Later in the evening of the
youth leaders’ conference, a young Palestinian, Samer, took the feet of his
Jewish brother, Yoni, in his hands and washed them. Samer spoke of how he had spent years feeling
excluded by his Israeli believer friends.
He imagined that the Israelis had felt the same way among gatherings of
Arab believers. The walls of separation
in his life were tangible and had caused some bitterness. In the past year he had overcome these
feelings and asked if he could express this by washing feet.
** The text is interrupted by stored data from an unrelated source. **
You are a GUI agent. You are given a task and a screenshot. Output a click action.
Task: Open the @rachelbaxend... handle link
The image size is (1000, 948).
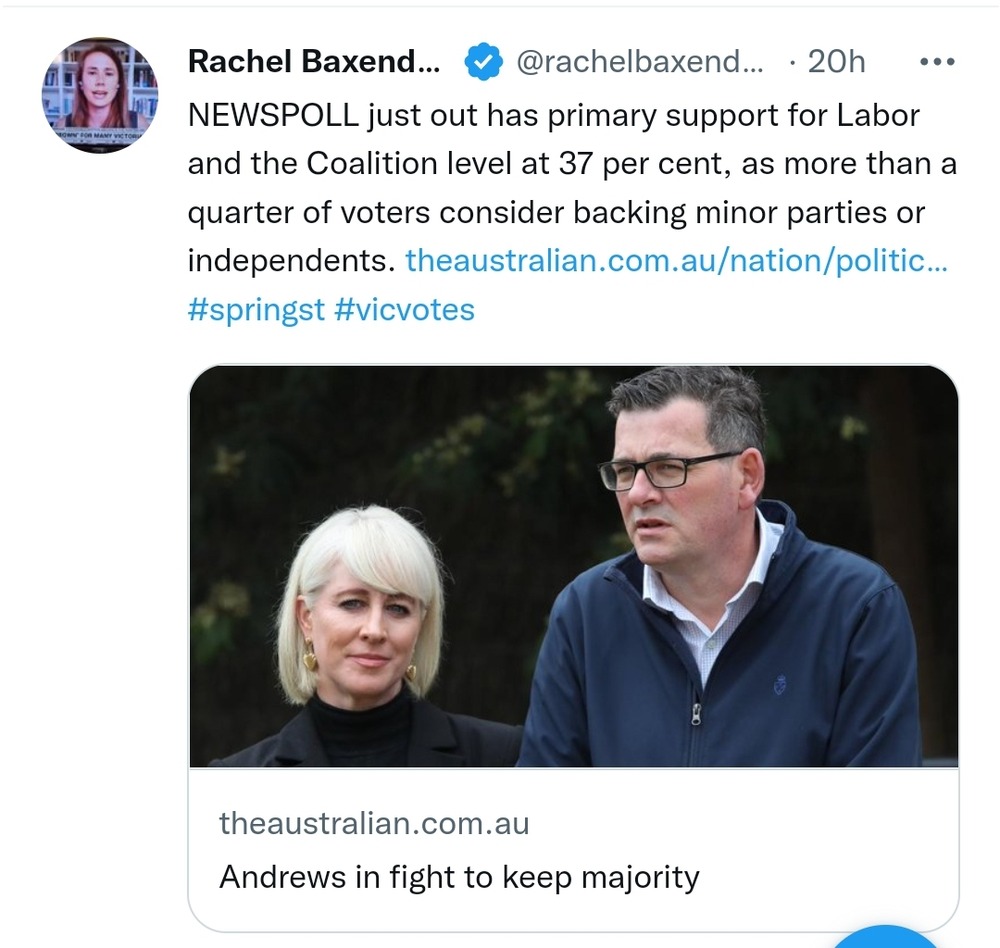[x=639, y=62]
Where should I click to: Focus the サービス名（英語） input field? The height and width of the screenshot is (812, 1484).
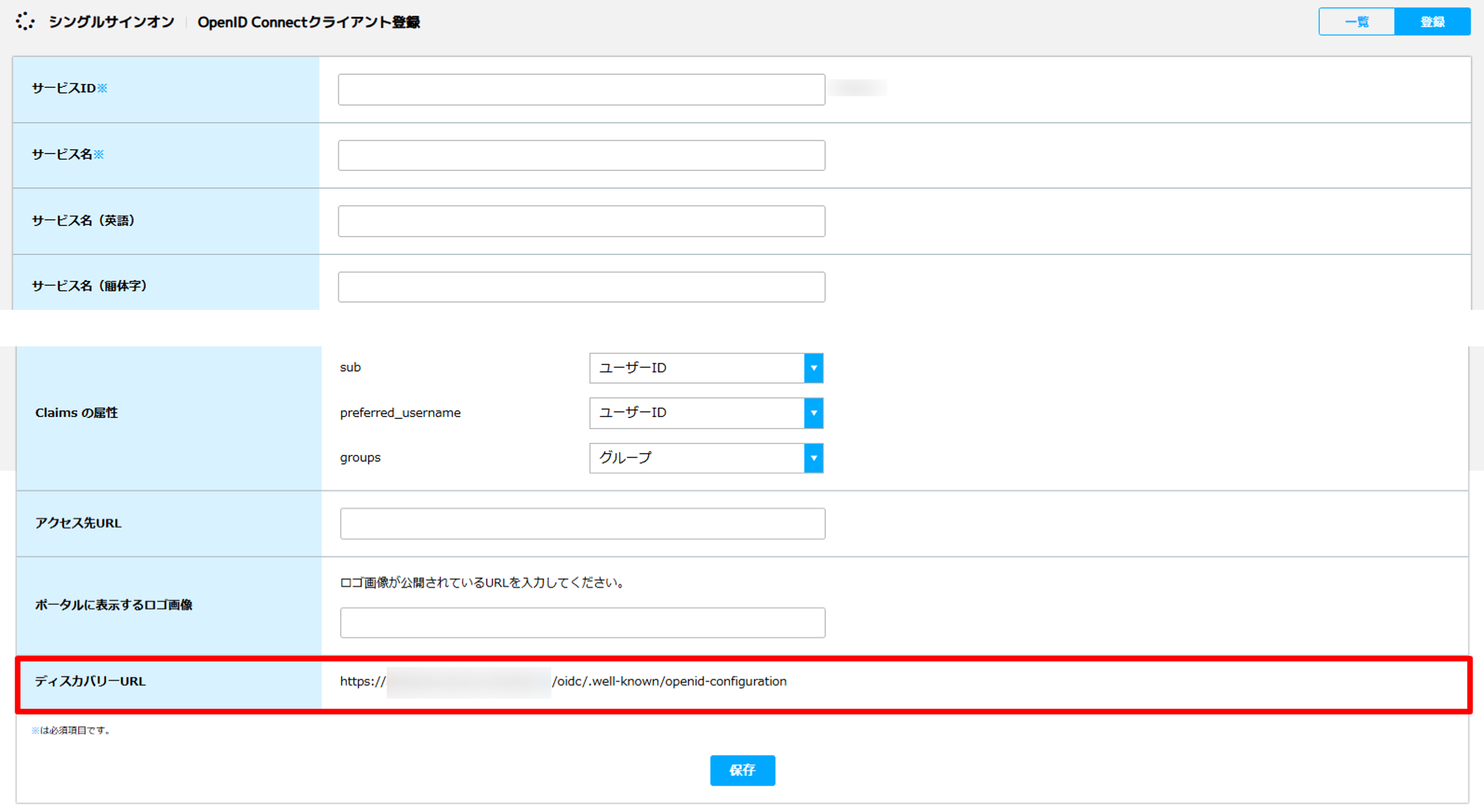(581, 221)
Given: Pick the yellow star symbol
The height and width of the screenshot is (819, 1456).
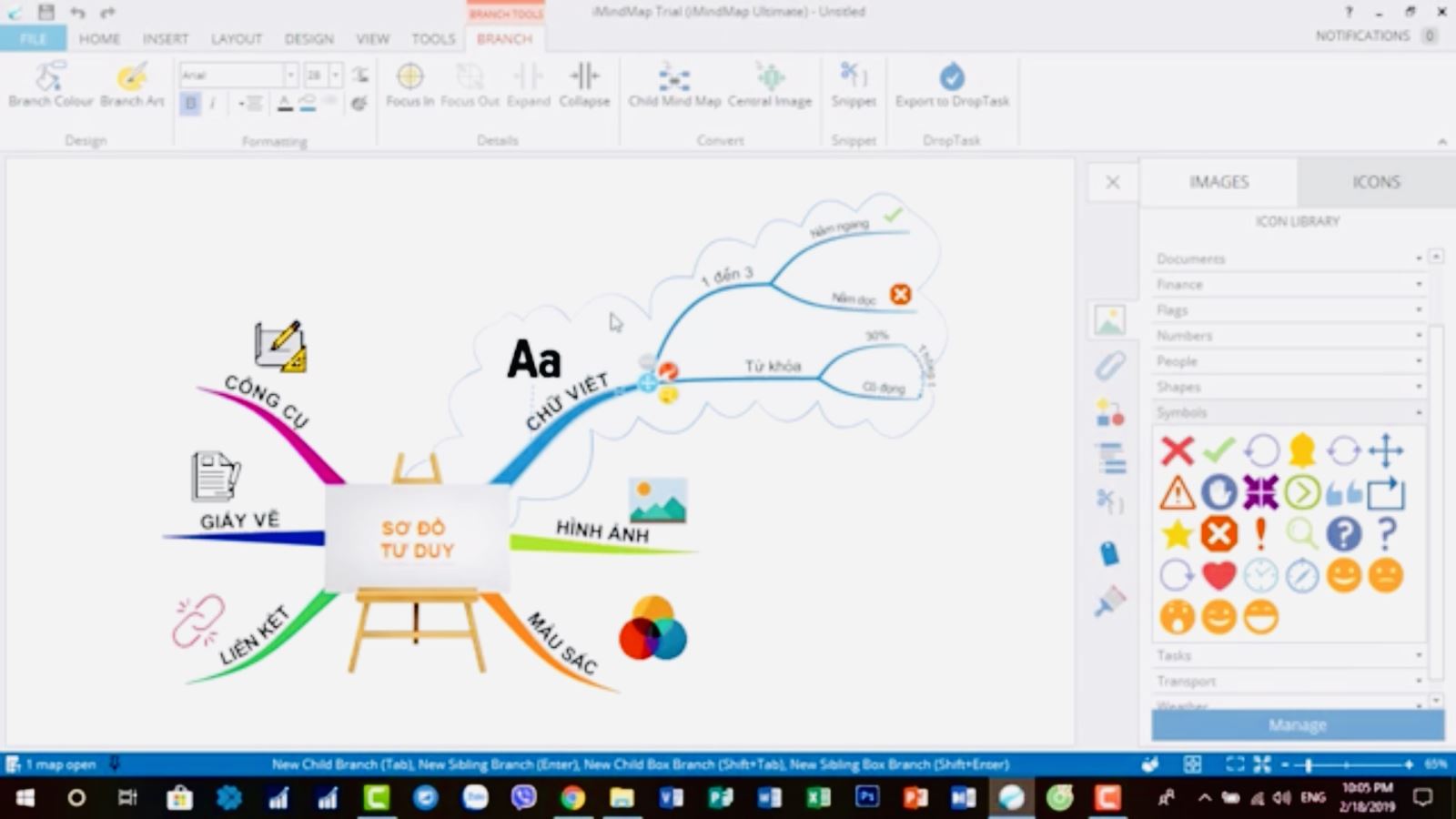Looking at the screenshot, I should coord(1177,533).
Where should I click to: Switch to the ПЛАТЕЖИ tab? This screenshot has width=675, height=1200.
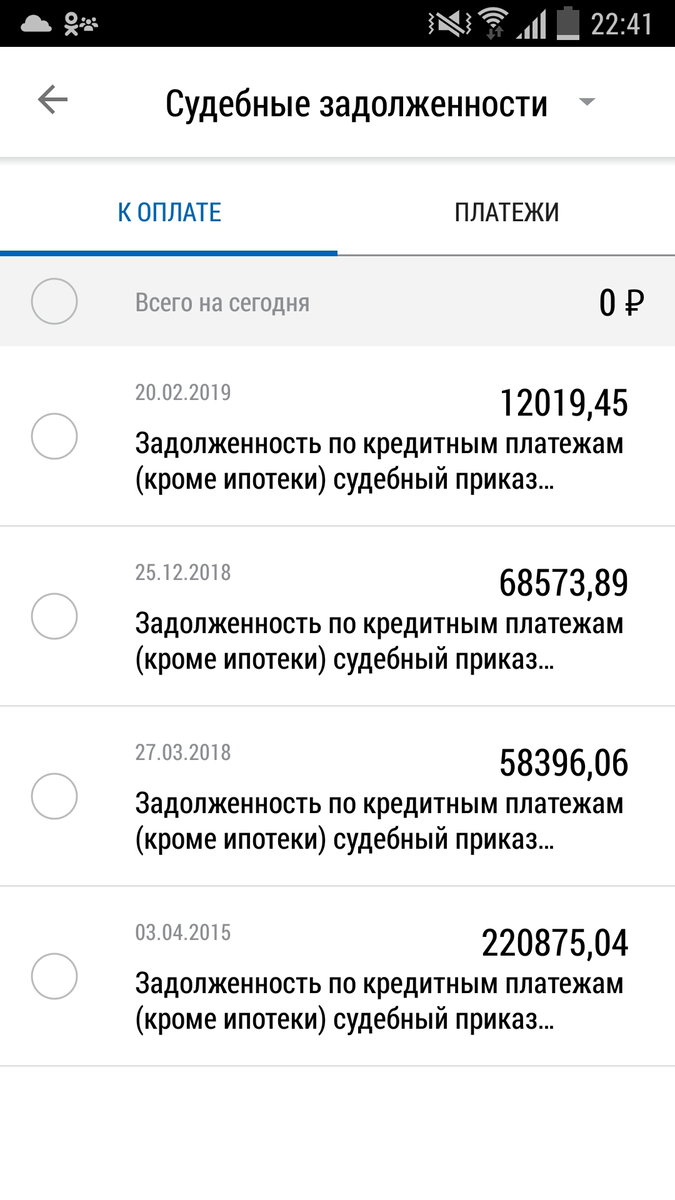click(508, 211)
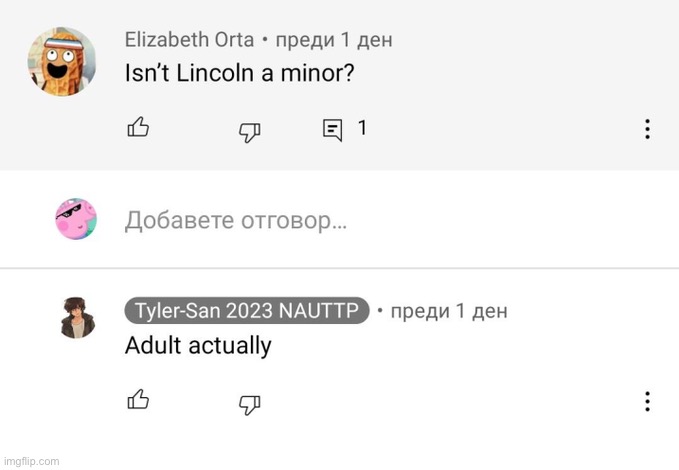Click the imgflip.com watermark
Screen dimensions: 679x470
click(31, 461)
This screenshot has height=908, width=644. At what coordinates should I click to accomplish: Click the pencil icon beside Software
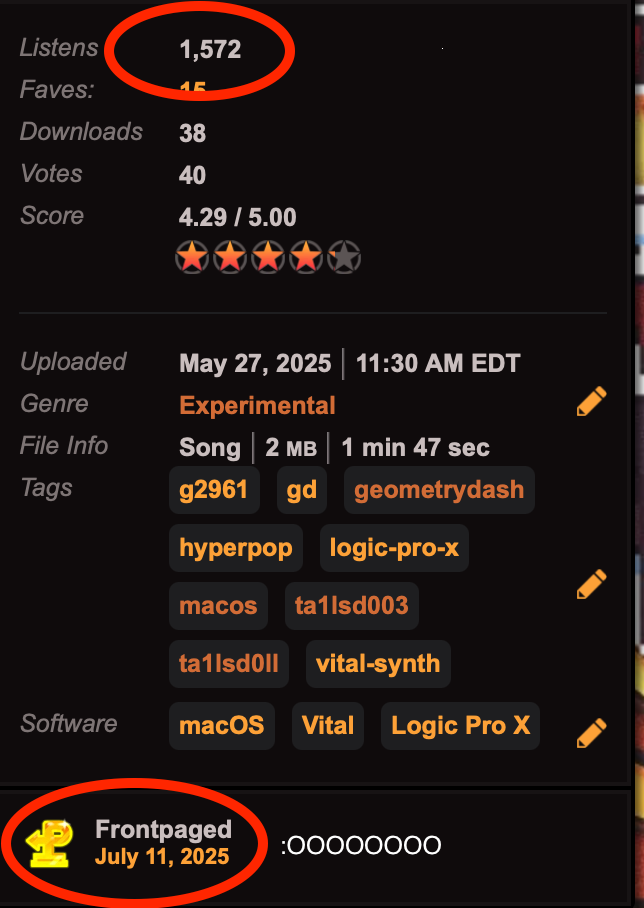click(x=592, y=733)
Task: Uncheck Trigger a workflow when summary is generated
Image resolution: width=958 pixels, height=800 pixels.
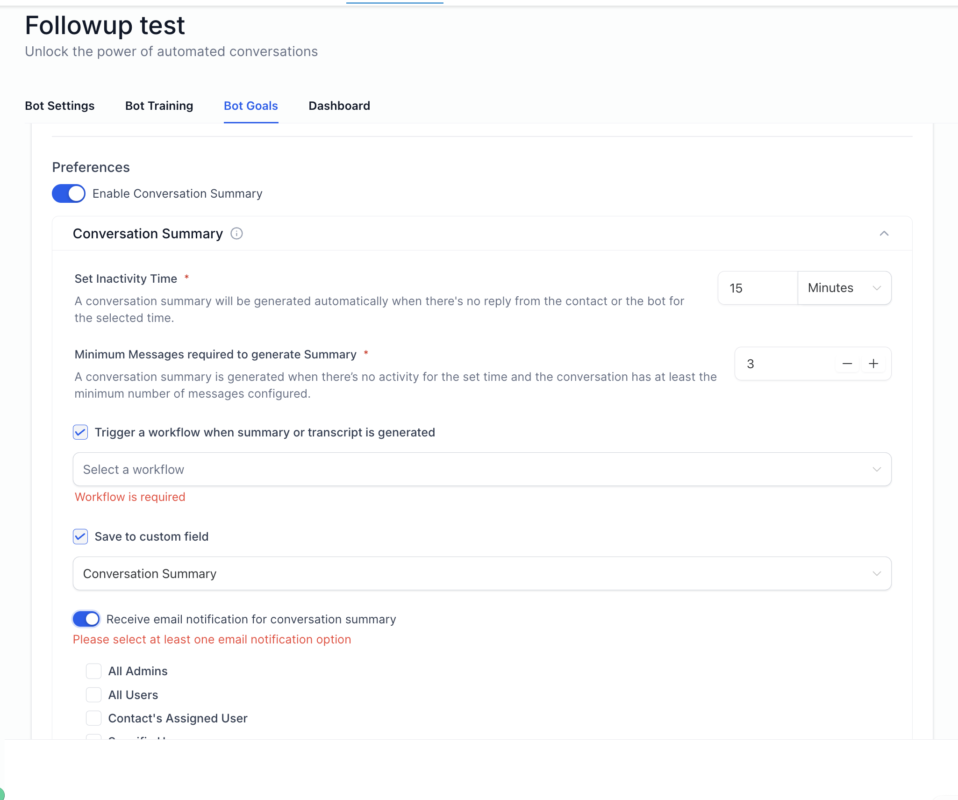Action: pyautogui.click(x=80, y=432)
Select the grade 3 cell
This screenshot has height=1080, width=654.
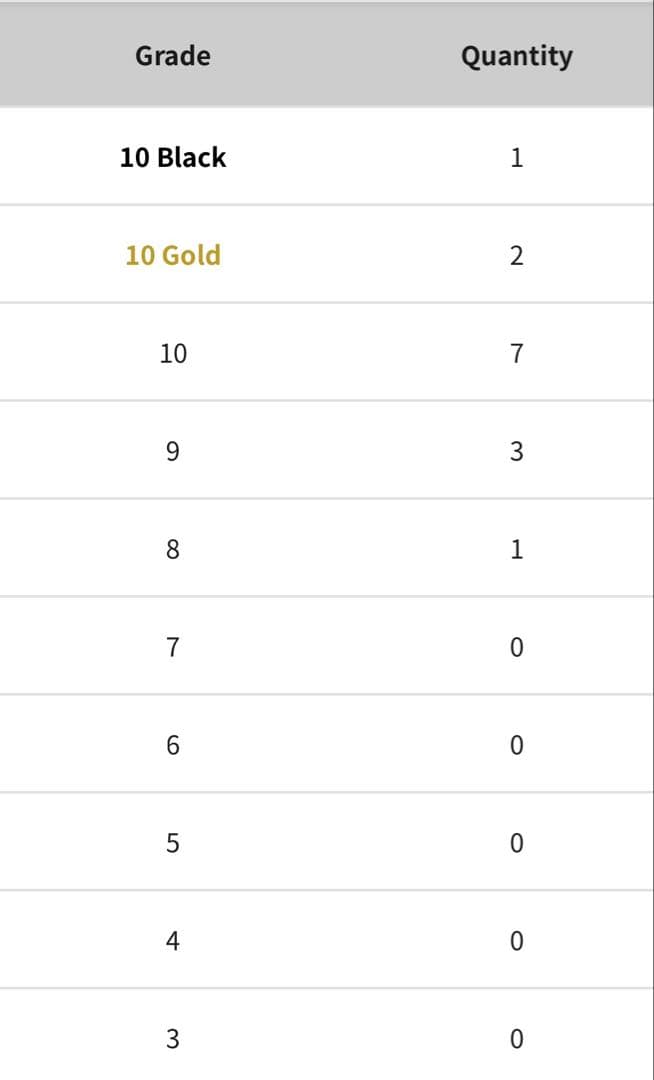click(x=173, y=1039)
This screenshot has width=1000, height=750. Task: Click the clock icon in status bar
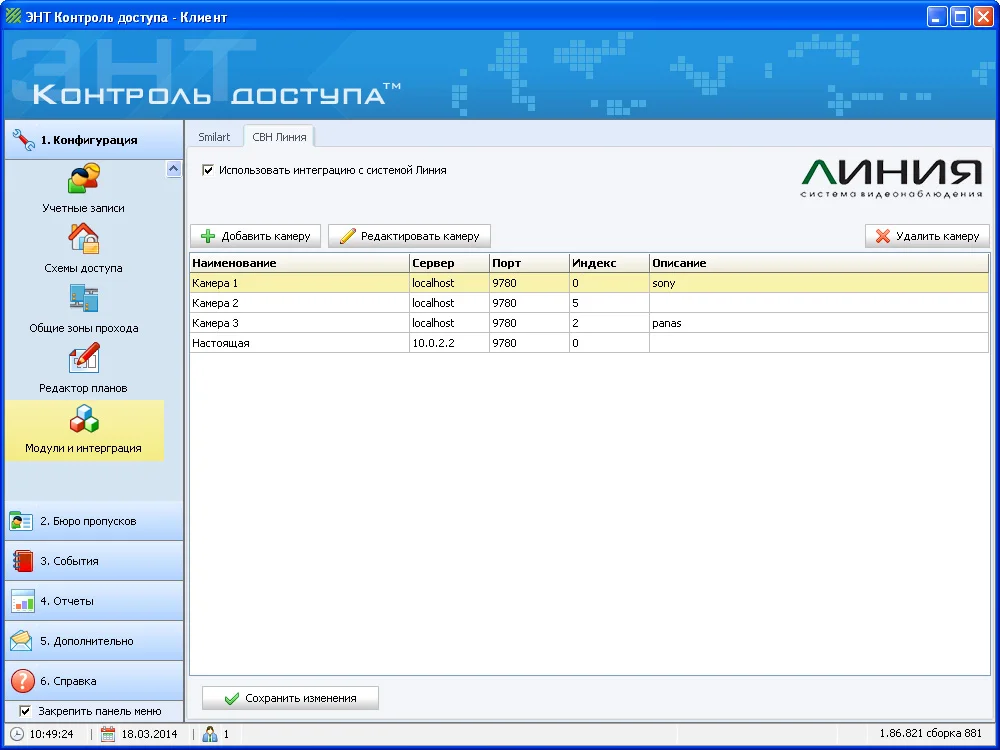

By taking dirty feet in his hands, Samer - like Jesus - humbled himself, leaving behind prescribed
roles and boundaries. I imagine that the
disciples might have wept as Yoni did when their feet, calloused and worn, yet
sensitive and personal, became the objects of tender attention. This was a moment of intense
vulnerability. This was an exchange of
grace.
Let us return to the question: what does reconciliation look like? We face this question continuously, whether
we live in conflict zones or quiet suburbs. As long as we live, there will
never be an end to our differences.
Ultimate resolution is God’s business.
For us reconciliation cannot be an end but is a journey, a part of every
encounter from the dining room table to the conference hall to the battlefield.
Brittany Browning has been
on staff as Musalaha’s administrator for 4½ years. She first moved to the Middle East at age 4,
with her family who are missionaries in the Church of the Nazarene. Since then, they have lived in Jordan,
Nazareth, Beit Jala, and now Jerusalem.
After finishing university in the U.S. and teaching in Russia, Brittany
returned to Jerusalem to work at Musalaha, managing the office and coordinating
projects.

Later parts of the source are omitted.